◆ Instructions for the task
Update the part of the records that opens with the line containing "Screen dimensions: 732x397" and runs through the end of the records, replacing "Phone number" with "Email address" and leaving everything else unchanged. Give only that part, and leave the pictures out of your answer.

◆ Data
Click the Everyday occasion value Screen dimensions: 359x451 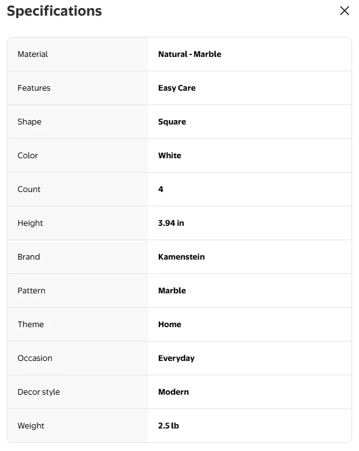pyautogui.click(x=176, y=358)
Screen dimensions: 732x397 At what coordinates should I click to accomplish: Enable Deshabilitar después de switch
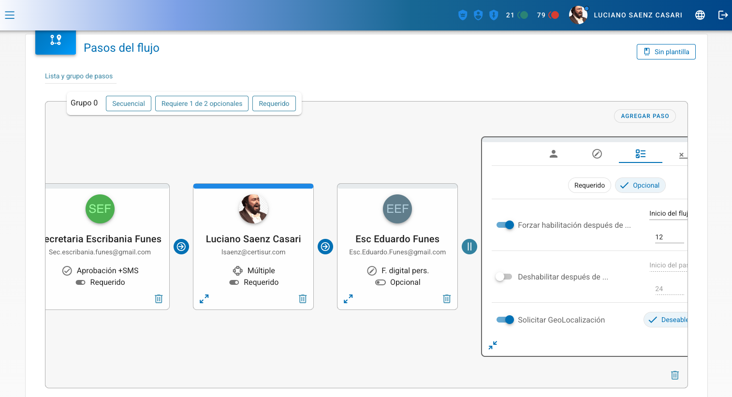tap(504, 277)
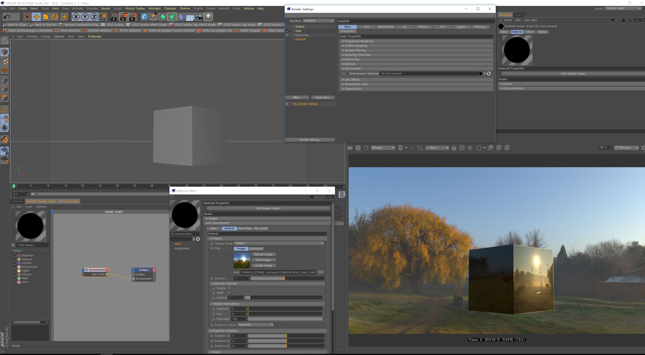Open the Renderer Redshift dropdown
Screen dimensions: 645x355
coord(318,21)
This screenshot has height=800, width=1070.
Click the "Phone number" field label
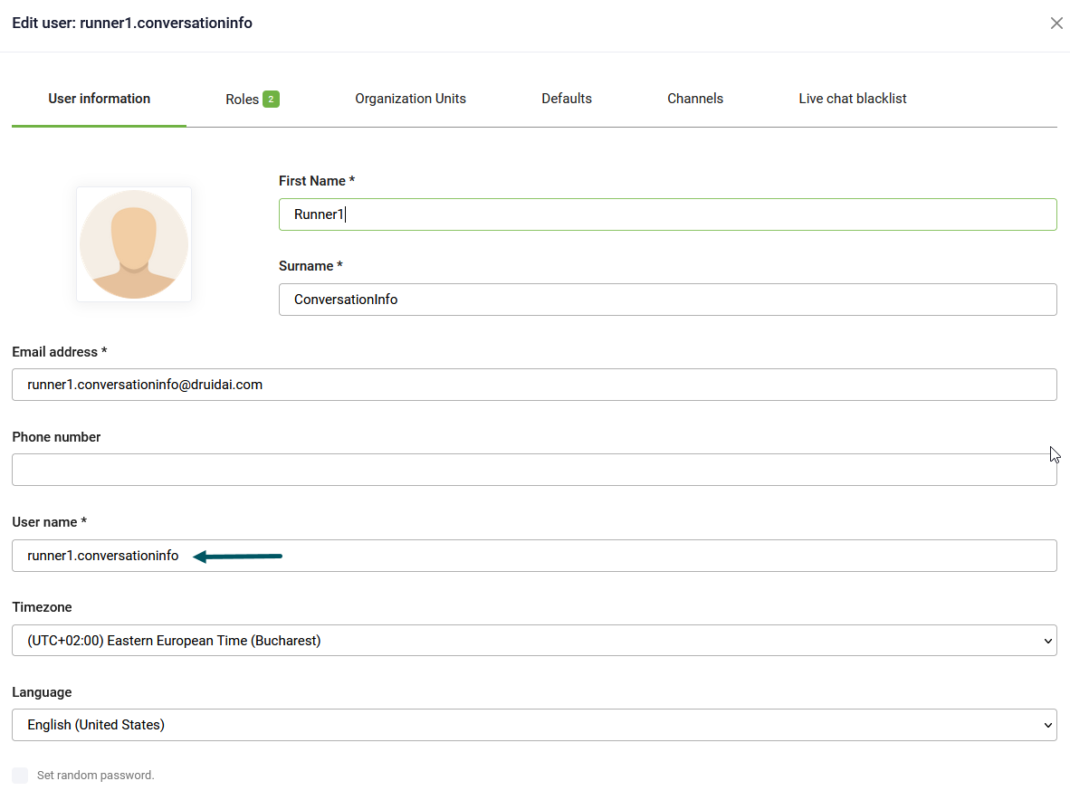pyautogui.click(x=56, y=437)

◆ Solution to this problem
Screen dimensions: 732x397 At what coordinates should I click to accomplish: Enable Deshabilitar después de switch
tap(504, 277)
Open the Renderer Redshift dropdown
Screen dimensions: 645x355
coord(318,21)
This screenshot has height=800, width=1070.
Click the "Email address" field label
pyautogui.click(x=56, y=437)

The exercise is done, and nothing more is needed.